Some of the compounds in the natural and cultured mycelia of C. sinensis were reported to be the effective components of scavenging free radicals, e.g. polysaccharides (Li, Su, Dong, & Tsim (2002), Li et al. (2003)) and mannitol and cordycepin (Zhang et al., 2003). However, the contents of polysaccharides, mannitol and protein were determined in this study (Table 1) and there was no evident correlation between the contents of any compounds and the antioxidant activity. Mannitol, a polyol, is believed to be able to scavenge ROS (Jennings, Ehrenshaft, Pharr, & Williamson, 1998), whilst mannitol solution showed scavenging activity on hydroxyl radical only but not on superoxide radical in the present study (Fig. 1). Further, the fact that the scavenging rate of hydroxyl radical by mannitol solution was significantly lower than that by the extracts from C. sinensis (p<0.05) at the same concentration (Fig. 1) suggested that mannitol was only partially in charge of the scavenging activity of extracts from C. sinensis on hydroxyl radical. The cordycepin in the natural and cultured mycelia of C. sinensis has been reported as often too low to be detectable by HPLC (Guo, Zhu, Zhang, & Zhang, 1998; Li et al., 2004). Therefore, it cannot be concluded here that any certain compound has a main effect on the antioxidant activity of C. sinensis. It may be possible that the antioxidant activity is determined by a combination of effects of some of the compounds.
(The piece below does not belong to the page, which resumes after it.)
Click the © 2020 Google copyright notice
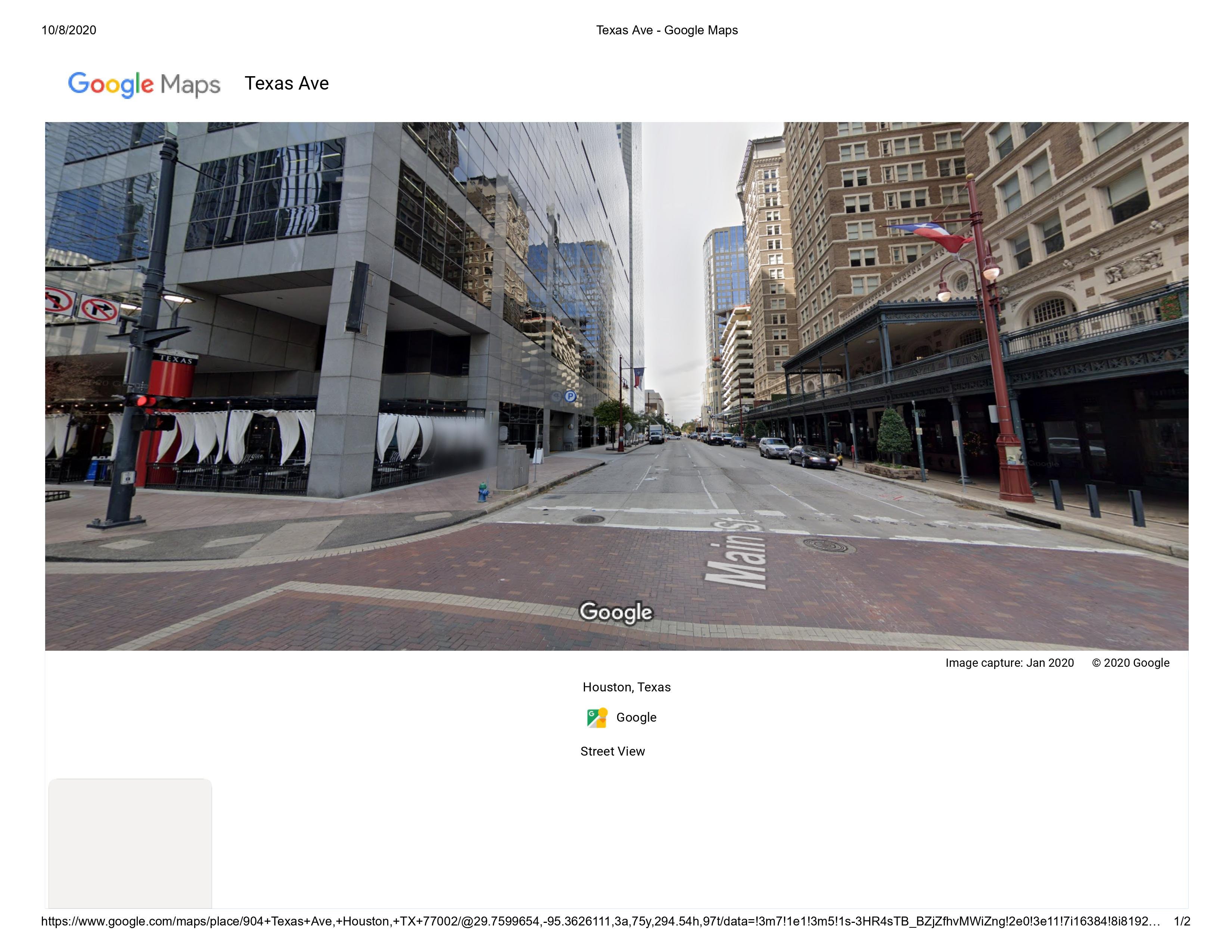 (x=1130, y=663)
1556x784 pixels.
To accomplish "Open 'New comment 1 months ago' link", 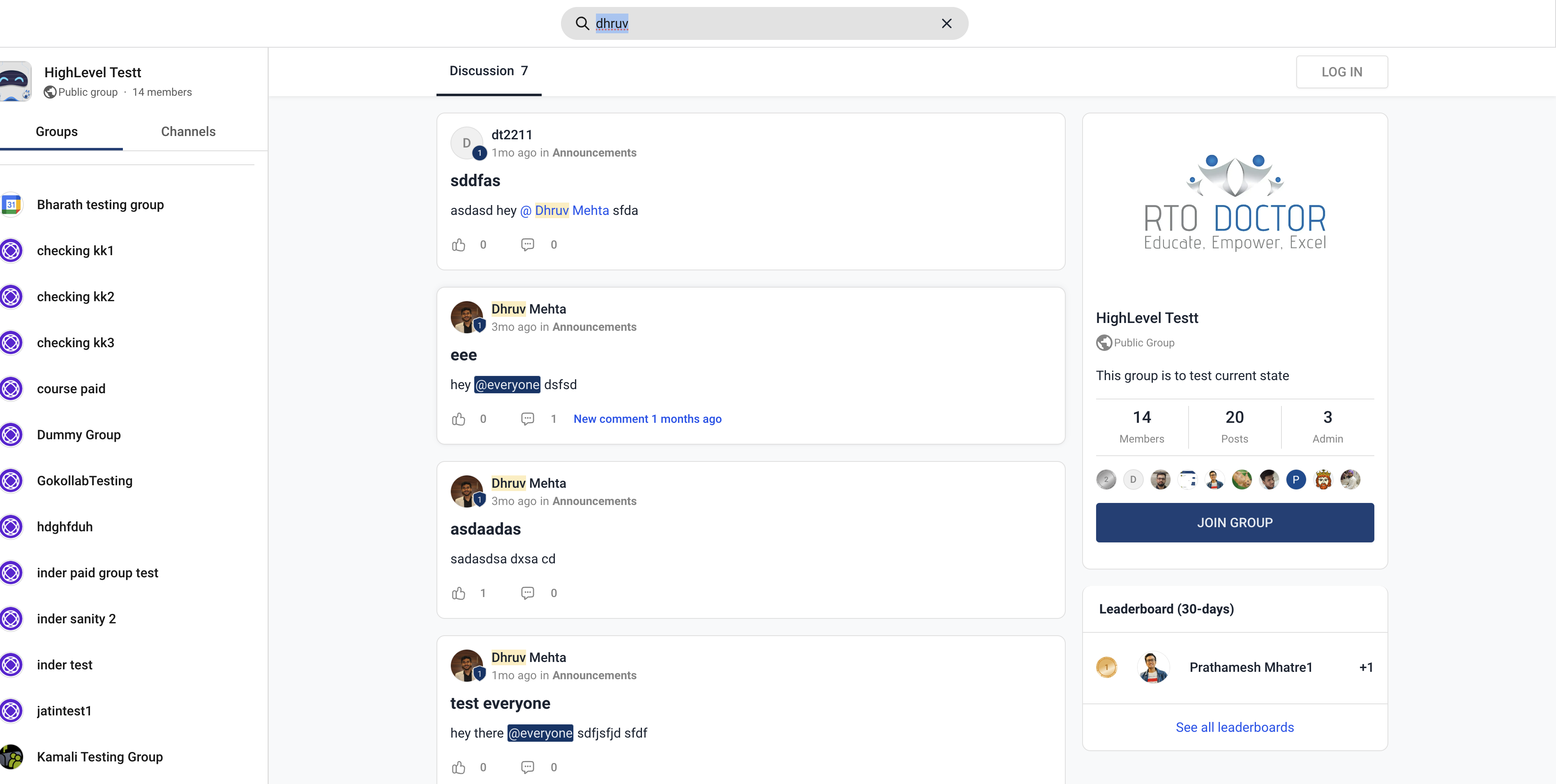I will 647,419.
Both the extracts from cultured and natural mycelia have direct and potent antioxidant activities and the extracts from cultured mycelia of C. sinensis had stronger activities, shown as lower IC50, than that from natural mycelia in all the assays conducted in this study except the linoleic acid peroxidation test (Table 3). These results suggest that pharmacological functions of C. sinensis are due to, at least partially, their protective effects against oxidation and that it is a promising way to use the cultured mycelia of the fungus for the antioxidant activity to reduce the human demands on the natural resources of C. sinensis, an endangered species.